Might one offer an observation about the extensive coverage of rainfall by the television weatherfolk? They do an excellent job when weather is awful except for one thing.
What does it mean when they say the Missouri River is expected to crest at—for example—32.3 feet at Jefferson City? Will there be 32 feet of water over the Jefferson City Airport? Or in the River Bottom area west of the Capitol? Will the community garden in what once was Cedar City (and the nearby Highway 63) have 32 feet of water over it?
Uh, no.
When we did flood stories at the Missourinet, we never used numbers like that. Here’s why.
Flood stage at Jefferson City is 23 feet. That means that a Corps of Engineers river gauge is someplace that measures the bank of the Missouri River at 723 feet above sea level. The altitude changes as the river flows east or downhill. (Bank full at Washington is only 720 feet, or “20 feet” as is commonly said.) Any water higher than that means the river is out of its banks.

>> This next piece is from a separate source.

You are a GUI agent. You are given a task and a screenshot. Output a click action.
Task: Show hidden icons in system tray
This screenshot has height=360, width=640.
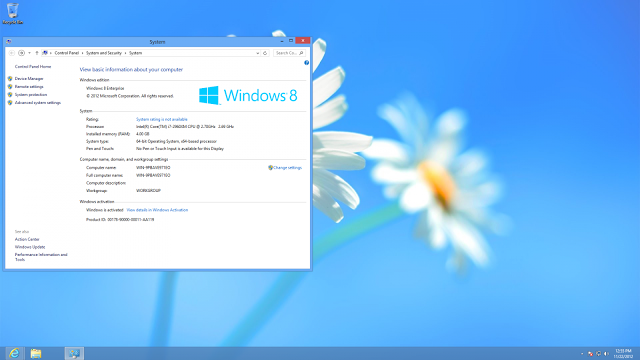pos(582,353)
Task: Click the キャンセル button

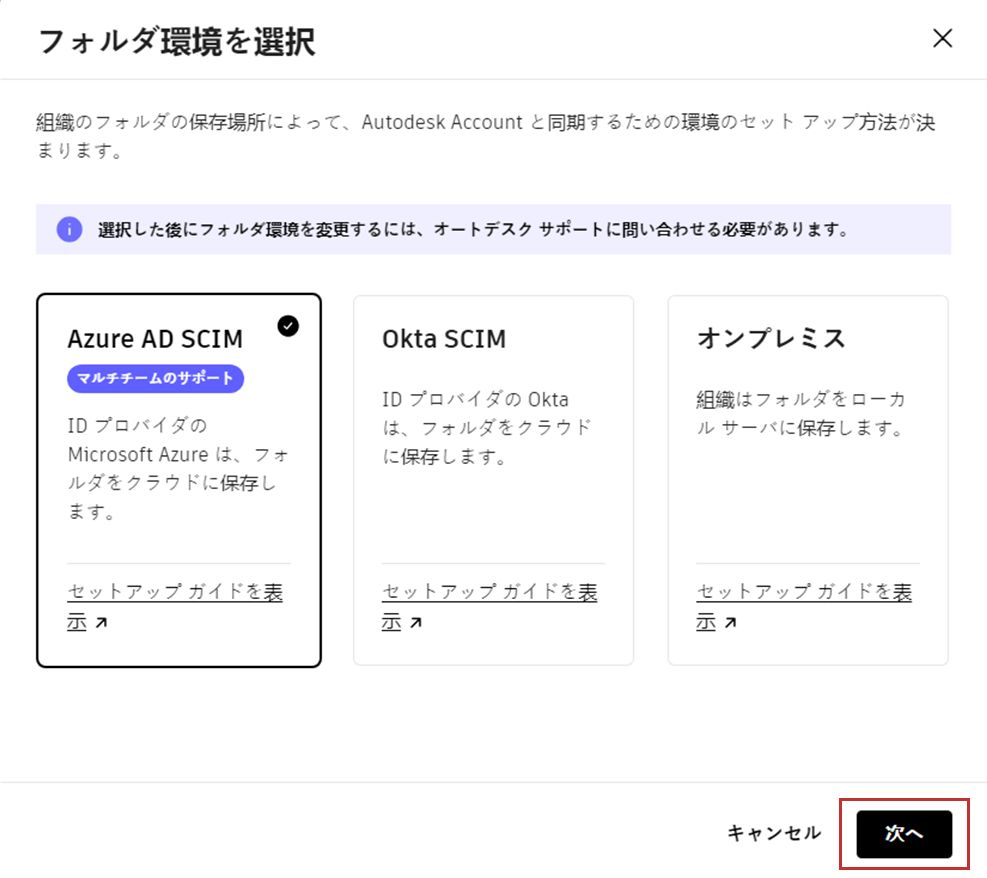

So, 32 feet means the river is nine feet above bank full at Jefferson City. It always seemed to us to be more meaningful to report the river was expected to crest nine feet over flood stage. And a flood stage at 30.2 feet at Washington means the river will be about ten feet above bank full there. Nine feet and ten feet are more meaningful to people who are five-feet-ten inches tall than thirty-two feet.
The record flood crest at Jefferson City in 1993, by the way was 38.65 feet, or as we reported it, 15.65 feet over flood stage. There’s a graphic example of the accuracy of reporting flooding using the 15.65 feet standard we used. Go to the restaurant at the airport and look at the markings on the door which record the levels of various floods. The mark for the 1993 flood is almost at the ceiling level of the restaurant, about sixteen feet up, not thirty-two.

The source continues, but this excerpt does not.